Assignment: Your answer must be one number: the count of lines below that include "Open".

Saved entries
********************

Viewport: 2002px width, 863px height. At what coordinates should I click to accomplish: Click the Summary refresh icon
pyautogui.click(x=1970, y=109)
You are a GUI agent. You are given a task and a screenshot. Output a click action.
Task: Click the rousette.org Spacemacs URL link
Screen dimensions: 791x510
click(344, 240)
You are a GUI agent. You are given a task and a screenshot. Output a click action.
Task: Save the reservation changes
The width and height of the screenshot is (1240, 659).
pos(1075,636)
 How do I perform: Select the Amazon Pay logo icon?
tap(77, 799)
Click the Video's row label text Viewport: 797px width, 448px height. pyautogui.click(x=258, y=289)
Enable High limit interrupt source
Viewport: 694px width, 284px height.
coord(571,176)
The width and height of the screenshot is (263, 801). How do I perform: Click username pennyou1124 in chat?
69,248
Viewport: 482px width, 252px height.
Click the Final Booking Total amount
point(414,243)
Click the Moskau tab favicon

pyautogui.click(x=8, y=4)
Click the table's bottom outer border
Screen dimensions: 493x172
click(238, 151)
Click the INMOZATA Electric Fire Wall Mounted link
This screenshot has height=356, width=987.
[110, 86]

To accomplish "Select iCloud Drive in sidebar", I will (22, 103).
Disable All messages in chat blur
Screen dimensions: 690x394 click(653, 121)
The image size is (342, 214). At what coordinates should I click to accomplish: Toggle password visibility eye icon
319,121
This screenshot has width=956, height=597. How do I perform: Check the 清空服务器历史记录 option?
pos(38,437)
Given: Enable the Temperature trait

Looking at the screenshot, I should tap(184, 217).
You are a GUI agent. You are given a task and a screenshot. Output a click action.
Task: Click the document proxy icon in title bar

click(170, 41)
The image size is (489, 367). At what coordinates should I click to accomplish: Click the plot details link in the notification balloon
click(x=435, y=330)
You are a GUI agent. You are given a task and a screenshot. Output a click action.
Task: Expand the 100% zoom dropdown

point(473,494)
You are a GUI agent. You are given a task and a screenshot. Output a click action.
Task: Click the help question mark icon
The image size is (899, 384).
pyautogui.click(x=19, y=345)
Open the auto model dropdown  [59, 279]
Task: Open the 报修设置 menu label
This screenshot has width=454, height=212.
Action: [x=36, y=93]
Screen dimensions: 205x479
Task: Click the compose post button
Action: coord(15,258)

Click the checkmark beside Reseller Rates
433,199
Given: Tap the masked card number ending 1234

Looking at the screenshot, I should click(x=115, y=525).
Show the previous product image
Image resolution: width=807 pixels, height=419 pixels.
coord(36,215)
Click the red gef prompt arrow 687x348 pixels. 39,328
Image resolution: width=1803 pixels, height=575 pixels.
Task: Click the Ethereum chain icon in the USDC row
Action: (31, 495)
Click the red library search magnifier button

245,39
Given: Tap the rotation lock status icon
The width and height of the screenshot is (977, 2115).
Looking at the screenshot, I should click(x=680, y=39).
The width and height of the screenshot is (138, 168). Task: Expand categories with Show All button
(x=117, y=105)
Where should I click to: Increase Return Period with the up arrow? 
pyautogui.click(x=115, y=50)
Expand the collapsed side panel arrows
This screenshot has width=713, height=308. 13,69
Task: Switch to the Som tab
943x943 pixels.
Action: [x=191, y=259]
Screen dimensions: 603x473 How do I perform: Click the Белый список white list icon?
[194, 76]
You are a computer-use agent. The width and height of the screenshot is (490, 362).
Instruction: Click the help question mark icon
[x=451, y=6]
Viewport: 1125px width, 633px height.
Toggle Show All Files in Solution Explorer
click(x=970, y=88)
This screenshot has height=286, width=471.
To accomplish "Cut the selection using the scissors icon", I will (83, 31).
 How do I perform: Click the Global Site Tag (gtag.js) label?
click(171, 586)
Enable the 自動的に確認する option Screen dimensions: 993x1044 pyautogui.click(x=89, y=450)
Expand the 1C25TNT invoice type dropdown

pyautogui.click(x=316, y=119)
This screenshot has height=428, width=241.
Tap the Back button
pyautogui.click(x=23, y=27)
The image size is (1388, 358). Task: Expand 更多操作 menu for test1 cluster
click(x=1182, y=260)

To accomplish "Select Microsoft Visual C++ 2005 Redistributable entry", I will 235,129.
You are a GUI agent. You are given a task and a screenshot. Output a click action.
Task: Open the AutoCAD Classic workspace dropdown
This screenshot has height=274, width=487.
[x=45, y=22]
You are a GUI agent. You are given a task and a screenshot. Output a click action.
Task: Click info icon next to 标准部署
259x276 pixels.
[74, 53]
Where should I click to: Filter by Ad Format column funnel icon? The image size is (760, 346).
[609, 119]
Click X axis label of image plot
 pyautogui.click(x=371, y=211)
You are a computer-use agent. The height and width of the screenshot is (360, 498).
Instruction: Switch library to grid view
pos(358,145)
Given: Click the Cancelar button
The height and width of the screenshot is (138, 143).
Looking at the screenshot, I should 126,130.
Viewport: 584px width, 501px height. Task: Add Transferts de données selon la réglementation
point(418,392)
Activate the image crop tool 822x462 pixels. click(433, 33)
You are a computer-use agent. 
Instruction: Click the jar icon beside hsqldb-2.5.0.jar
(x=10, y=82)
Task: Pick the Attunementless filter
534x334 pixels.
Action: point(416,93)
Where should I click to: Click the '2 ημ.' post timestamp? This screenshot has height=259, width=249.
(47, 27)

********************

Answer to the exercise: 3